+++ Exercise passage

When Medtronic executives said in late August that COVID-19 cases across the U.S. were on the verge of peaking, they'd been listening to a physician employee in New York whose surgery practice gives him first-hand experience with the pandemic.
Dr. John de Csepel is a vice president of medical affairs at Medtronic who also leads a group of clinicians that has been assisting the company's standing team for crisis and risk management.
While still working his primary job at Medtronic, he and other doctors and nurses have helped the medical device manufacturer manage everything from internal policies on masking and coronavirus testing to a company-wide push for vaccinations.
Because Medtronic's business depends largely on scheduled medical procedures that get postponed as hospitals care for COVID-19 patients, a key part of de Csepel's job centers on guiding top executives on what might be coming next with the pandemic.
"When we make these projections, we are not doing it with any degree of bravado," he said. "There's so much more to be learned about this virus."

++++++
+++ Supplied material

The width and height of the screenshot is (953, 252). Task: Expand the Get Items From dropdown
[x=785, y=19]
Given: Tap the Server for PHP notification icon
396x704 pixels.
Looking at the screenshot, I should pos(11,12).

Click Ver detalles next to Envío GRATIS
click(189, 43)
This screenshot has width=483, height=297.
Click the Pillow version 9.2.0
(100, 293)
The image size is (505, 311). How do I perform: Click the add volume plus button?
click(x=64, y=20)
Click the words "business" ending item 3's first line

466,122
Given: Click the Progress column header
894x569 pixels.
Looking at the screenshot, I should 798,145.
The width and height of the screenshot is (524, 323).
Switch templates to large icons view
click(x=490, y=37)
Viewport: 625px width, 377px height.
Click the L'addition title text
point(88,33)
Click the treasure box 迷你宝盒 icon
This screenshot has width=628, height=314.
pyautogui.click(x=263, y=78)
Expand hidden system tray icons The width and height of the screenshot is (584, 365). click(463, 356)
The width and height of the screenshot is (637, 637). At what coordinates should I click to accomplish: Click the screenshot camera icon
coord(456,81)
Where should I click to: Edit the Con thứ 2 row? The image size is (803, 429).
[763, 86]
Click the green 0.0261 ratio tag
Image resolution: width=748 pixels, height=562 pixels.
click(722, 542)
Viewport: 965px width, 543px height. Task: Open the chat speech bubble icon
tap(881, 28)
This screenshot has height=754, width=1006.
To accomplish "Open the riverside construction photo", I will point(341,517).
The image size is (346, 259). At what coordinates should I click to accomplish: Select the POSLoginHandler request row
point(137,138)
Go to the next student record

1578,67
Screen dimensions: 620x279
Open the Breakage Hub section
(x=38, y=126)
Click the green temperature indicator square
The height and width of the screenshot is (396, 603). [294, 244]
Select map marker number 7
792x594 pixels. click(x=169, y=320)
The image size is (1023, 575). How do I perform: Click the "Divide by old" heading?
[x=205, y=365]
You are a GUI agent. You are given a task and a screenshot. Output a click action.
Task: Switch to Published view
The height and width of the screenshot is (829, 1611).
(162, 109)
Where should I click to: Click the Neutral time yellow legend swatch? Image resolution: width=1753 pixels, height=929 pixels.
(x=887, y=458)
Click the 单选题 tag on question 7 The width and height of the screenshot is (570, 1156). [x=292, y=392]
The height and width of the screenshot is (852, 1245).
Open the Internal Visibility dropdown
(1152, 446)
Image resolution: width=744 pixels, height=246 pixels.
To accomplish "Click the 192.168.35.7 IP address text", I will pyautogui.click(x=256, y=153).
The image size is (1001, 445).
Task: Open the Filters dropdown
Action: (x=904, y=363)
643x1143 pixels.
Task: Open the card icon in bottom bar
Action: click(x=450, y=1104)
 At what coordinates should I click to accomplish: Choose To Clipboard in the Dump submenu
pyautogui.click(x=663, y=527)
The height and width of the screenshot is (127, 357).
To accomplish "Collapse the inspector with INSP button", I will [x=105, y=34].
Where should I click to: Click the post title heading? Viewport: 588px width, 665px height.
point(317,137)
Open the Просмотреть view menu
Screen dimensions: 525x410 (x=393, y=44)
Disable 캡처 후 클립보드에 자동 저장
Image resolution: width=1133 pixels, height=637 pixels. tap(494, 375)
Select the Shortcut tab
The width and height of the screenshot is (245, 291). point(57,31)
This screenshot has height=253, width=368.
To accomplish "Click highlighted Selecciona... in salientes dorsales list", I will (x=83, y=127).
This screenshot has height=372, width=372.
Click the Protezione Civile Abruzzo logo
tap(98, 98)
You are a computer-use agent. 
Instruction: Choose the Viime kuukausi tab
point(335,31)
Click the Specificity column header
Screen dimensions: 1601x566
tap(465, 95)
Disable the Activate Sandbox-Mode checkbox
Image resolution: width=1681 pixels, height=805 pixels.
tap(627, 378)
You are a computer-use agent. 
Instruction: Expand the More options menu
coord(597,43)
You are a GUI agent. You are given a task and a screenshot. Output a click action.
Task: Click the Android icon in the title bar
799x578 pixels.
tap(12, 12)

++++++

● Problem set
a - Answer these questions using the article about Medtronic's COVID-19 planning:
(i) What position does Dr. John de Csepel hold at Medtronic?
(ii) Where is the physician employee whose surgery practice gives him first-hand experience with the pandemic?
(iii) What kind of medical procedures does Medtronic's business largely depend on?
b - Carry on the article about Medtronic's COVID-19 planning, beginning after its final sentence.

● Results for each task
a -
(i) He is a vice president of medical affairs.
(ii) He is in New York.
(iii) It depends largely on scheduled medical procedures.

b -
Forecasting requires humility given the newness of the SARS-CoV-2 virus and the surprising twists and turns with the pandemic thus far, said de Csepel, who spends weekends performing surgery at a New York City hospital. That medical center was particularly hard hit when COVID-19 first arrived in the U.S., prompting de Csepel to pitch in with intensive care patients.
"It got so bad that they even asked a surgeon like myself to run a COVID ICU," he said.
"These patients are the sickest patients in the hospital, they need the most sophisticated critical care. But we opened up so many ICUs in the hospital — it seemed like every spare room in the hospital was turned into a COVID ICU — that they needed other physicians beyond those who are [specialized] in critical care to staff and manage those patients."